### Requirements
Duplicate all of the entries below line for line, changing nothing.

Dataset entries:

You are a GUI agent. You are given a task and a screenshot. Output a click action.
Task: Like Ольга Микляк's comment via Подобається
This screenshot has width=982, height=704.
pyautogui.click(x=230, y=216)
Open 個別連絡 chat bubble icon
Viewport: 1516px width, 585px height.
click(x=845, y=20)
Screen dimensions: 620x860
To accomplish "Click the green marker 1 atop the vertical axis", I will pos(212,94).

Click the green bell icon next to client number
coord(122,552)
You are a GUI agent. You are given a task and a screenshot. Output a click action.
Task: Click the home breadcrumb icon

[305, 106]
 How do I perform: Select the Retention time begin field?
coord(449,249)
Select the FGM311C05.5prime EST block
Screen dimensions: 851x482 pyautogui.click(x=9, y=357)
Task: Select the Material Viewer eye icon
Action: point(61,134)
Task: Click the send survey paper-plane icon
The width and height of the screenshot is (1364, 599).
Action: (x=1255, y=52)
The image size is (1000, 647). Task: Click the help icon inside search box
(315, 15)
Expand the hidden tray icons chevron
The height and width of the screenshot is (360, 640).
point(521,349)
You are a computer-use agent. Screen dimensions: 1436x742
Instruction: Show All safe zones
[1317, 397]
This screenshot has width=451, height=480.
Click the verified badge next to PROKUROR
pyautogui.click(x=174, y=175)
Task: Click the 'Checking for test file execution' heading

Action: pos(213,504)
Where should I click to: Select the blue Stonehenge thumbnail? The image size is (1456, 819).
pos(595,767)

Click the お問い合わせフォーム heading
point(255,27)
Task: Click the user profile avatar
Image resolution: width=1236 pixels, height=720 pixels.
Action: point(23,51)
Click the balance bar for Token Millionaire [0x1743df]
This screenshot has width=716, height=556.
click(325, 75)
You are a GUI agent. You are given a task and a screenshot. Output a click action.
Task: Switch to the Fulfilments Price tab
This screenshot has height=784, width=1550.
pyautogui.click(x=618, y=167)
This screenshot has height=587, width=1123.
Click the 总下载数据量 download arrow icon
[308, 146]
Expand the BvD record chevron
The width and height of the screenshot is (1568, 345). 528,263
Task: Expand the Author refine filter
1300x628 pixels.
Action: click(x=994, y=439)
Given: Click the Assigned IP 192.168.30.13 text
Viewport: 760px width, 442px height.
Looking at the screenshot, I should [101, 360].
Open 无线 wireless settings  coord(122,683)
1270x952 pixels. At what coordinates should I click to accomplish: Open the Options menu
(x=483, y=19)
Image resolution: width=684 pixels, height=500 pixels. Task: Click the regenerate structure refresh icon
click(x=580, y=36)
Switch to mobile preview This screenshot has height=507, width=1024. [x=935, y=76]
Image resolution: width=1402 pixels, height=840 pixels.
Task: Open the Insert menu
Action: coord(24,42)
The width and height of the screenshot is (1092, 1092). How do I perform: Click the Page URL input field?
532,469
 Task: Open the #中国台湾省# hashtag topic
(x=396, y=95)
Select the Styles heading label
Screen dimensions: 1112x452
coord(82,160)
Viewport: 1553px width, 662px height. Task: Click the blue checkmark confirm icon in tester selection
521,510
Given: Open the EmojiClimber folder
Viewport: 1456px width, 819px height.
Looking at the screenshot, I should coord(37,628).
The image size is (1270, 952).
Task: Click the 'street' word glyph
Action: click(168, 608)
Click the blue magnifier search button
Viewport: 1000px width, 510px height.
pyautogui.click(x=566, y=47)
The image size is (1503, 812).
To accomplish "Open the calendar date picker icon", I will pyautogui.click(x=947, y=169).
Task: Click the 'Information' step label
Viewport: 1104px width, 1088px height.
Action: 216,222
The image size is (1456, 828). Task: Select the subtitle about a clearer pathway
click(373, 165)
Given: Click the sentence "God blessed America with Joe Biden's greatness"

### Response for this exercise
You are a GUI agent. You are given a task and a screenshot. Output a click action.
Task: Like Ольга Микляк's comment via Подобається
This screenshot has width=982, height=704.
pyautogui.click(x=230, y=216)
Open 個別連絡 chat bubble icon
Viewport: 1516px width, 585px height.
click(x=845, y=20)
Screen dimensions: 620x860
To accomplish "Click the green marker 1 atop the vertical axis", I will pos(212,94).

Click the green bell icon next to client number
coord(122,552)
You are a GUI agent. You are given a task and a screenshot. Output a click action.
Task: Click the home breadcrumb icon

[305, 106]
 How do I perform: Select the Retention time begin field?
coord(449,249)
Select the FGM311C05.5prime EST block
Screen dimensions: 851x482 pyautogui.click(x=9, y=357)
Task: Select the Material Viewer eye icon
Action: point(61,134)
Task: Click the send survey paper-plane icon
The width and height of the screenshot is (1364, 599).
Action: (x=1255, y=52)
The image size is (1000, 647). Task: Click the help icon inside search box
(315, 15)
Expand the hidden tray icons chevron
The height and width of the screenshot is (360, 640).
point(521,349)
You are a computer-use agent. Screen dimensions: 1436x742
Instruction: Show All safe zones
[1317, 397]
This screenshot has width=451, height=480.
Click the verified badge next to PROKUROR
pyautogui.click(x=174, y=175)
Task: Click the 'Checking for test file execution' heading

Action: pos(213,504)
Where should I click to: Select the blue Stonehenge thumbnail? The image size is (1456, 819).
pos(595,767)

Click the お問い合わせフォーム heading
point(255,27)
Task: Click the user profile avatar
Image resolution: width=1236 pixels, height=720 pixels.
Action: point(23,51)
Click the balance bar for Token Millionaire [0x1743df]
This screenshot has width=716, height=556.
click(325, 75)
You are a GUI agent. You are given a task and a screenshot. Output a click action.
Task: Switch to the Fulfilments Price tab
This screenshot has height=784, width=1550.
pyautogui.click(x=618, y=167)
This screenshot has height=587, width=1123.
Click the 总下载数据量 download arrow icon
[308, 146]
Expand the BvD record chevron
The width and height of the screenshot is (1568, 345). 528,263
Task: Expand the Author refine filter
1300x628 pixels.
Action: click(x=994, y=439)
Given: Click the Assigned IP 192.168.30.13 text
Viewport: 760px width, 442px height.
Looking at the screenshot, I should [101, 360].
Open 无线 wireless settings  coord(122,683)
1270x952 pixels. At what coordinates should I click to accomplish: Open the Options menu
(x=483, y=19)
Image resolution: width=684 pixels, height=500 pixels. Task: Click the regenerate structure refresh icon
click(x=580, y=36)
Switch to mobile preview This screenshot has height=507, width=1024. [x=935, y=76]
Image resolution: width=1402 pixels, height=840 pixels.
Task: Open the Insert menu
Action: coord(24,42)
The width and height of the screenshot is (1092, 1092). How do I perform: Click the Page URL input field?
532,469
 Task: Open the #中国台湾省# hashtag topic
(x=396, y=95)
Select the Styles heading label
Screen dimensions: 1112x452
coord(82,160)
Viewport: 1553px width, 662px height. Task: Click the blue checkmark confirm icon in tester selection
521,510
Given: Open the EmojiClimber folder
Viewport: 1456px width, 819px height.
Looking at the screenshot, I should coord(37,628).
The image size is (1270, 952).
Task: Click the 'street' word glyph
Action: click(168, 608)
Click the blue magnifier search button
Viewport: 1000px width, 510px height.
pyautogui.click(x=566, y=47)
The image size is (1503, 812).
To accomplish "Open the calendar date picker icon", I will pyautogui.click(x=947, y=169).
Task: Click the 'Information' step label
Viewport: 1104px width, 1088px height.
Action: 216,222
The image size is (1456, 828). Task: Select the subtitle about a clearer pathway
click(373, 165)
Given: Click the sentence "God blessed America with Joe Biden's greatness"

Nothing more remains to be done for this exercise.